09-30-2016 11:20 AM
I think most people are aware that we can use DSPs for multiplication, right? Did you know they also have built-in adders? They can add numbers up to 48 bit in width. The path to unlocking the functionality is using the XIlinx IPCores (I use a target compiled with the ISE compiler so I don't know if the same functions are available in Vivado or if they are different). It's worth the learning curve.
How many people have done the following in FPGA code?
The above code usilised 33 LUTs. The following code uses zero LUTs (1DSP).
It gets even better, the DSP also supports a Bypass node where Input b is simply copied to Output s (respecting latency settings).
And if you knew that, did you know it can be configured for Adder / Subtracter operation also?
Finally (or at least the final piece I am going to write today), the DSP has input and output REgister built-in which can be used for pipelining at no LUT cost (Registers are purely internal to the DSP).
The LUT examples listed are for 32 bit values, if the values were actually 48 bit, the resource savings would be even greater (50% more).
So if you find that your code is running out of LUTs, it might be worthwhile looking at palces where you may be doing some of these operations. Especially the conditional add is a nice function to be able to implement fully with a DSP.
09-30-2016 04:09 PM
Nice tip!
Historically I always found that DSPs were the limited resource but the series 7 targets are such a step up in DSP numbers this could be useful.
09-30-2016 05:50 PM
Our design is the opposite. Desperate for more LUTs but DSPs to spare....

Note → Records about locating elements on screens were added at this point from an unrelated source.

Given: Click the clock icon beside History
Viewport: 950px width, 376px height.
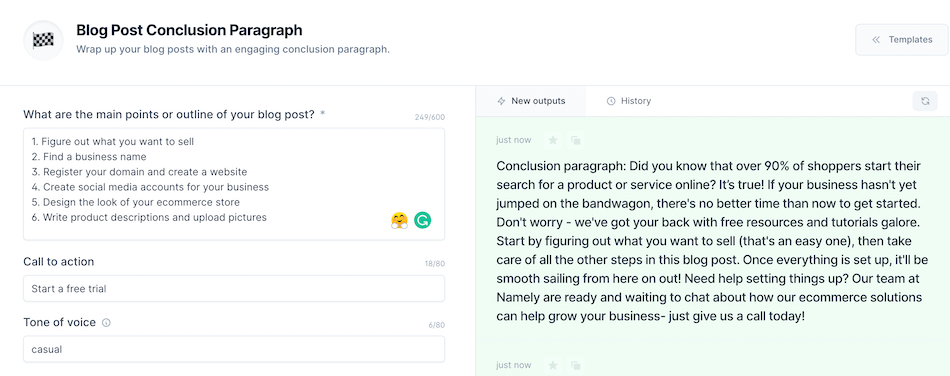Looking at the screenshot, I should [611, 101].

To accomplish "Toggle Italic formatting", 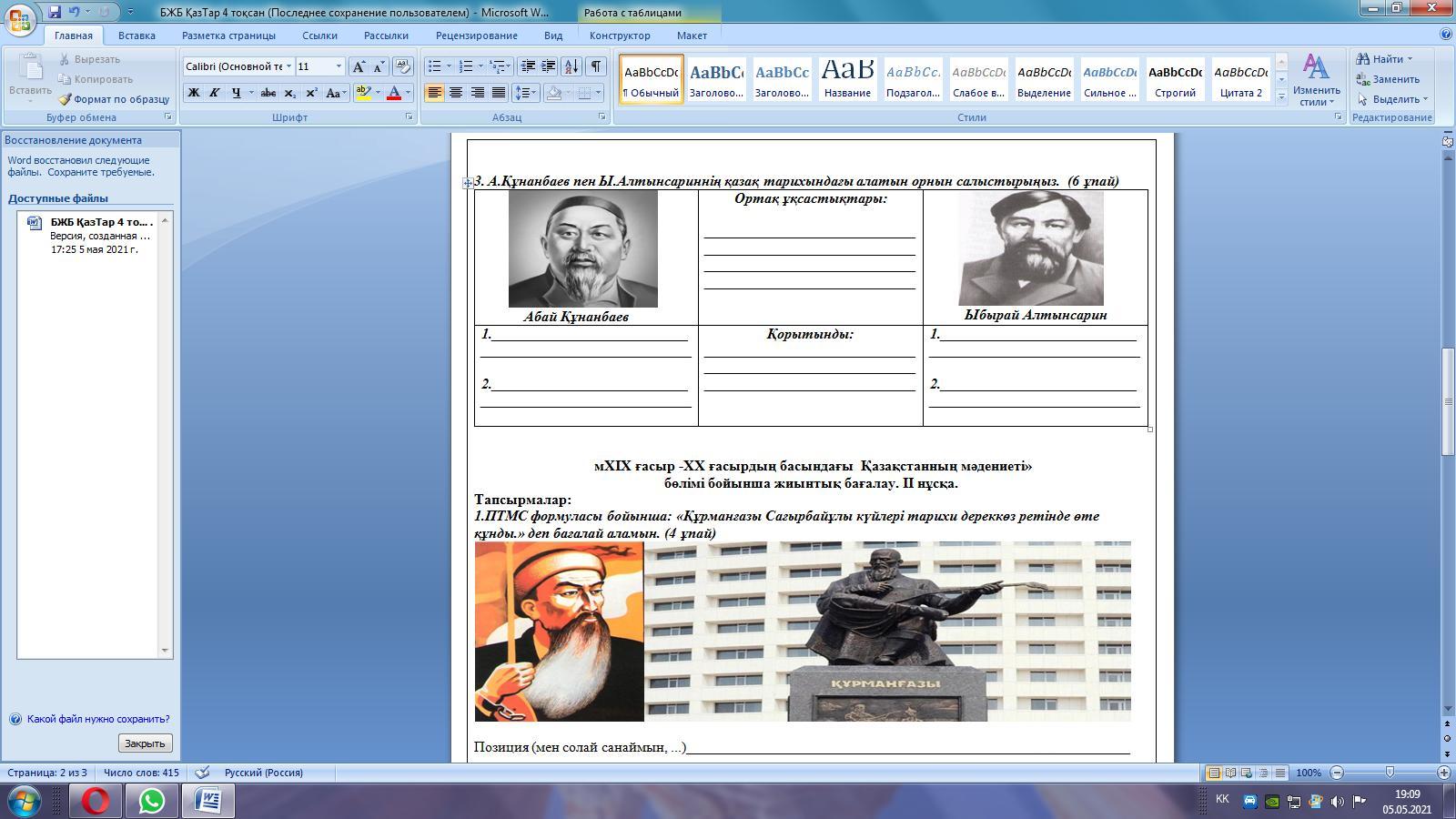I will point(215,93).
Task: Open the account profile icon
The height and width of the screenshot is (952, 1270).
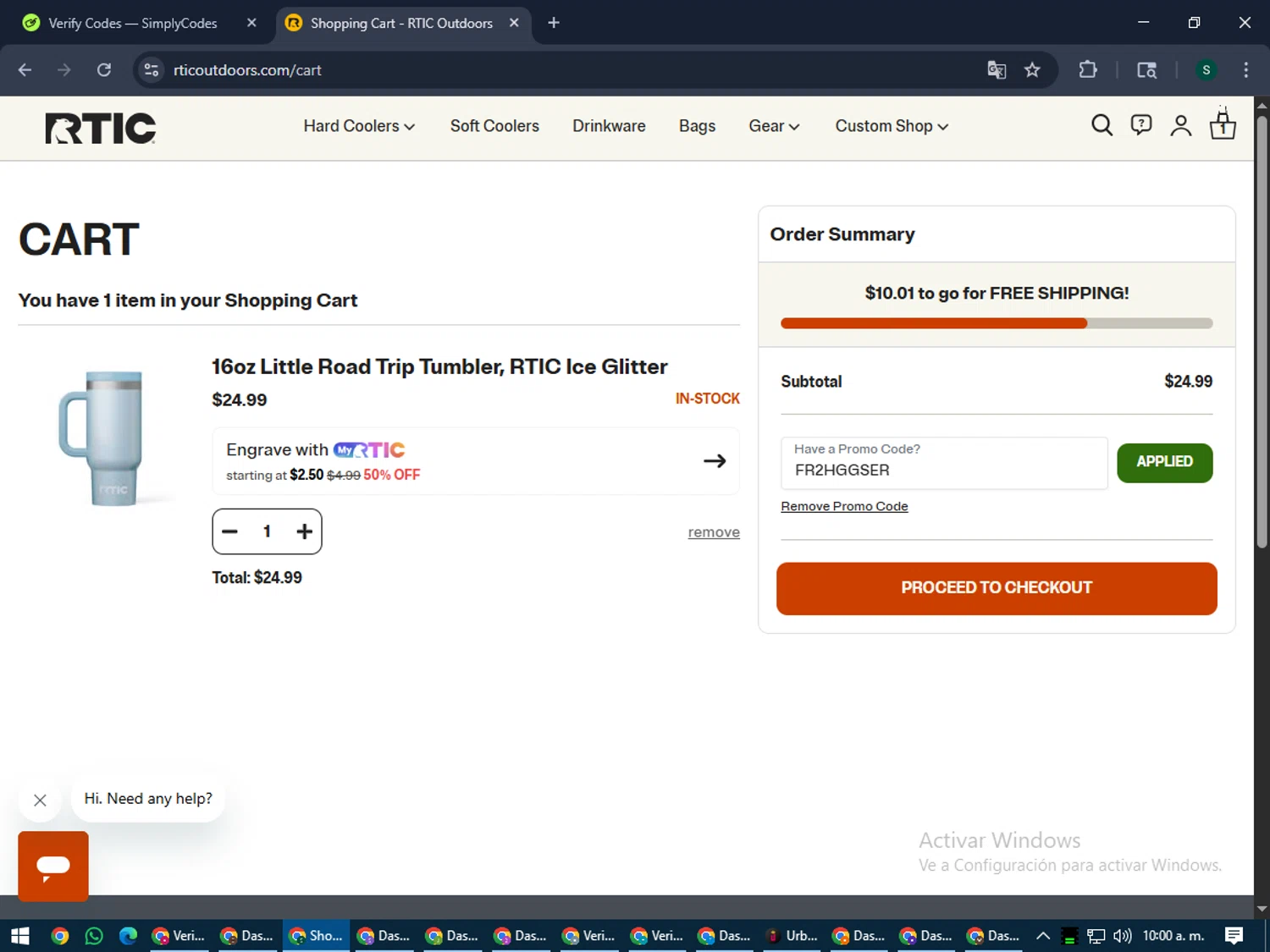Action: (x=1181, y=126)
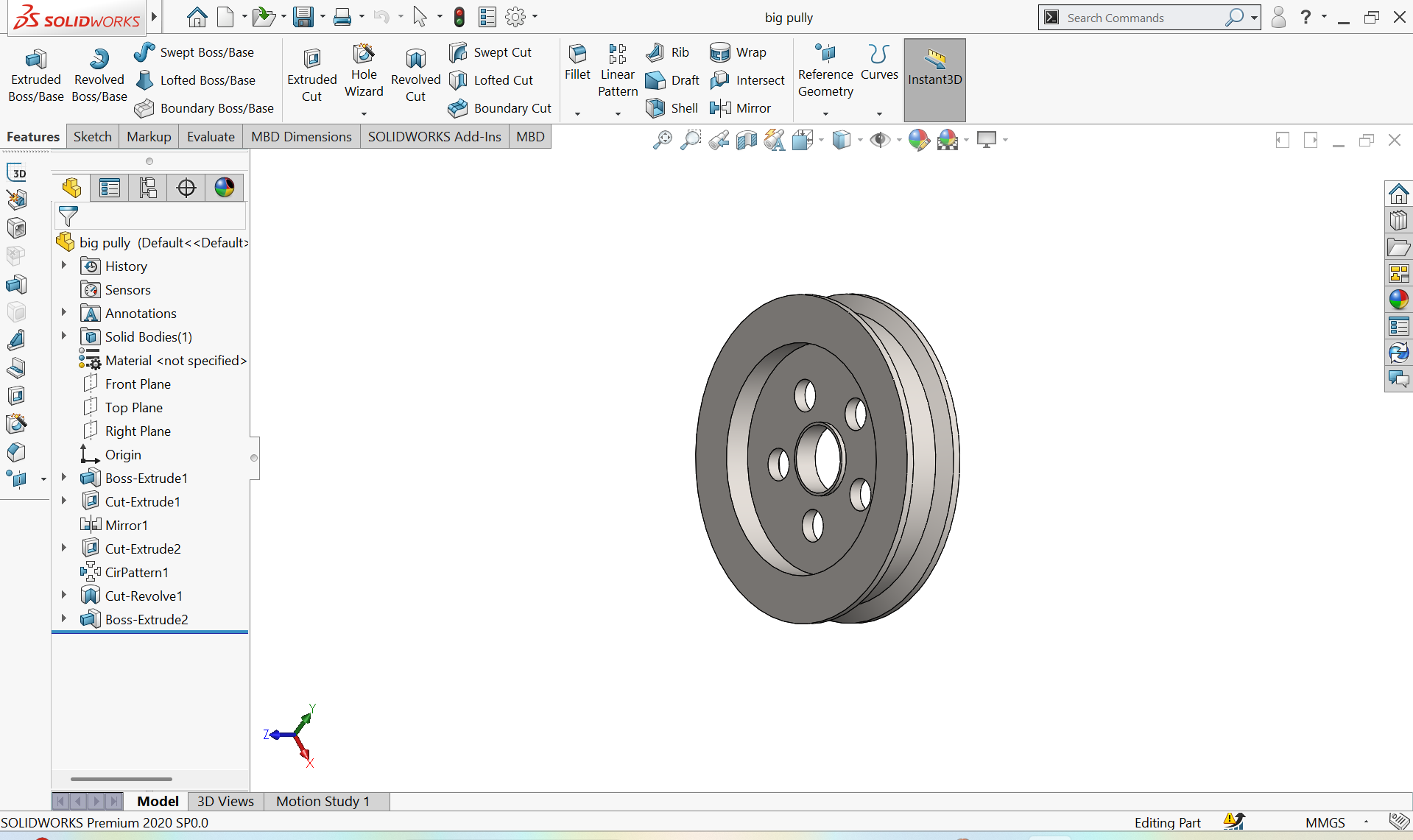
Task: Select Material <not specified> in tree
Action: (x=175, y=361)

09-30-2016 06:04 PM - edited 09-30-2016 06:06 PM
Nice FPGA tip. Moving FPGA functionality from using one resource to another is always much easier said than done so I appreciate the comparisons between the two implementations (with actual #LUTs too).
Do you find yourself often using these DSP blocks from the start when you program on FPGA or is this just something you move to when you realize you are running out of one particular resource?
10-01-2016 03:53 AM
We have only one perpetually improving FPGA code so the beginning was like 10 or 12 years ago...... Every time we think we have filled the FPGA target, refactoring breathes life back into it. I have started generously using DSPs because we dont actualy use many DSPs otherwise.
10-03-2016 11:26 AM
Thanks for the nugget!!
I did not need to refactor or save resources but the tip led me to the extremely useful "Binary Counter" function that I could reconfigure with a built in reset.
Using this function in a SCTL I was able to count pulses using the master clock for the synchronized Delta-Sigma modules. I used this counter to generate an occurence every Nth cycle to start data acquisition on the SAR module. Now I have modules running at different sample rates using the same clock, 50kSa/s and 800kSa/s. (The timer functions, ie the 40MHz FPGA clock would drift relative to the Delta-Sigma clock.)
Cheers,
mcduff
11-13-2017 06:17 PM
The DSP48 Macro lets you do even more with a DSP. Here's an example that performs a linear scaling operation. The input is a +/-20,5 fixed-point (range -16..+16), the slope is an I16, and the intercept and output are a +/-16,11 fixed-point values after some manipulation. The functions to add bits to the intercept, and remove them from the output, consume no FPGA resources (according to the documentation), so the entire operation occurs on the DSP in a single clock cycle. Note that this does need to be wrapped in a single-cycle timed loop.